WHAT TO WORK ON =>
Filter the listing and keep only the lines with the word "computer".

EXERCISE DATA =>
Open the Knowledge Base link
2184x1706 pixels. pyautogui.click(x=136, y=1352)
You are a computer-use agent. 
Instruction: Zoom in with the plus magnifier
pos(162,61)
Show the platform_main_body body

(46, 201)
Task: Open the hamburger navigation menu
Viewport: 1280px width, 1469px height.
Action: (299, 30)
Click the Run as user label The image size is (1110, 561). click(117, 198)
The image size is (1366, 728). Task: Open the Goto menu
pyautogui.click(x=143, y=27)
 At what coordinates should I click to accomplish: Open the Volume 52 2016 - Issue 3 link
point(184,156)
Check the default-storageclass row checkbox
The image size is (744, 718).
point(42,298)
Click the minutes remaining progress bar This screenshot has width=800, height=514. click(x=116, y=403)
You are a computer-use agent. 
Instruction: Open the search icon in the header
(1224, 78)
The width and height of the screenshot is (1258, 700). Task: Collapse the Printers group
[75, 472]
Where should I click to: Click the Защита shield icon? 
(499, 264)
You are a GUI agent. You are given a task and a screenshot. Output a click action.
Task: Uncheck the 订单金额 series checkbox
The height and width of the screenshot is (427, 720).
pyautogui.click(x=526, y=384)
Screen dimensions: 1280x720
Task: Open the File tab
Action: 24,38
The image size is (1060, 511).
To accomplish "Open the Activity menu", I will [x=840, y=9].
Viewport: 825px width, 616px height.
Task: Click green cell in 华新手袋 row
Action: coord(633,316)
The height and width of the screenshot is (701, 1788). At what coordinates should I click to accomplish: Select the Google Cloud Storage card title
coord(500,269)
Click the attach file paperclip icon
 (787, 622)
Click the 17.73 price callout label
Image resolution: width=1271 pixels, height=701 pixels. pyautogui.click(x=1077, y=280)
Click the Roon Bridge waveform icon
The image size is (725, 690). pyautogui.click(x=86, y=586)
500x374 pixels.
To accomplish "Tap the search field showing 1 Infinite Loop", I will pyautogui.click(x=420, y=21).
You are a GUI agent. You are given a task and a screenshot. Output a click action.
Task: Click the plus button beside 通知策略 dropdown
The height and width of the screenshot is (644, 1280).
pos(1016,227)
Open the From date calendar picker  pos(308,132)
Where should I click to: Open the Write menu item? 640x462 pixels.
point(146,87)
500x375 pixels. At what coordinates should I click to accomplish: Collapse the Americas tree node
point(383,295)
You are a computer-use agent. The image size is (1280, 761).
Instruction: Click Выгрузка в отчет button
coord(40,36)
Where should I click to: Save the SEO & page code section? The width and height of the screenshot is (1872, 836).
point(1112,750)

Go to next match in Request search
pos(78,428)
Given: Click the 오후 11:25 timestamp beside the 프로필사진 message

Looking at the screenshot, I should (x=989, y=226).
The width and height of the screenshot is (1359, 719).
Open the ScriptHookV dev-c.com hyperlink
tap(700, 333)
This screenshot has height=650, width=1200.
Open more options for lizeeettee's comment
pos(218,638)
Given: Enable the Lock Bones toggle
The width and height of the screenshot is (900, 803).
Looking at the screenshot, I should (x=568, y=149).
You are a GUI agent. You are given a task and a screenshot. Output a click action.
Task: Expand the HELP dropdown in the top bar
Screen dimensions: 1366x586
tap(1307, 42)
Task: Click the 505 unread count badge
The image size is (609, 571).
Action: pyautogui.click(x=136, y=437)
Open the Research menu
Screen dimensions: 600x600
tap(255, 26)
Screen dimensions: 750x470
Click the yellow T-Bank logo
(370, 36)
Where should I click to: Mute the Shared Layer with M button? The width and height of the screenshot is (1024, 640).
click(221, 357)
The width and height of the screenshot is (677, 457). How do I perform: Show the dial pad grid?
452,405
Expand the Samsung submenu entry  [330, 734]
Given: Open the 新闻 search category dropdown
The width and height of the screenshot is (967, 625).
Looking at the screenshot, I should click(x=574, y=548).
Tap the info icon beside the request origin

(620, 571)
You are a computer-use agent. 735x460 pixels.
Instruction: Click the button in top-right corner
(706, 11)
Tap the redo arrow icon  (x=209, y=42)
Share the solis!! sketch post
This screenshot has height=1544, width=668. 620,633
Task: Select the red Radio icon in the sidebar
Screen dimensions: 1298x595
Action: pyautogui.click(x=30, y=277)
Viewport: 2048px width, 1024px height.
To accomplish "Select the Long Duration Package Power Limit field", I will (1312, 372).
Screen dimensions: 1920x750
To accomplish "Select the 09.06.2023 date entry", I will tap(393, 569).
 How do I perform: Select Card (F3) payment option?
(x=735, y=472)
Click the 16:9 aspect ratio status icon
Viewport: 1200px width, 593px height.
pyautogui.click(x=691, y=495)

ANSWER FOR THIS EXERCISE =>
You are a computer-use agent. 
You are a computer-use agent. 
You are a computer-use agent. The image size is (1280, 761).
You are a computer-use agent. 735x460 pixels.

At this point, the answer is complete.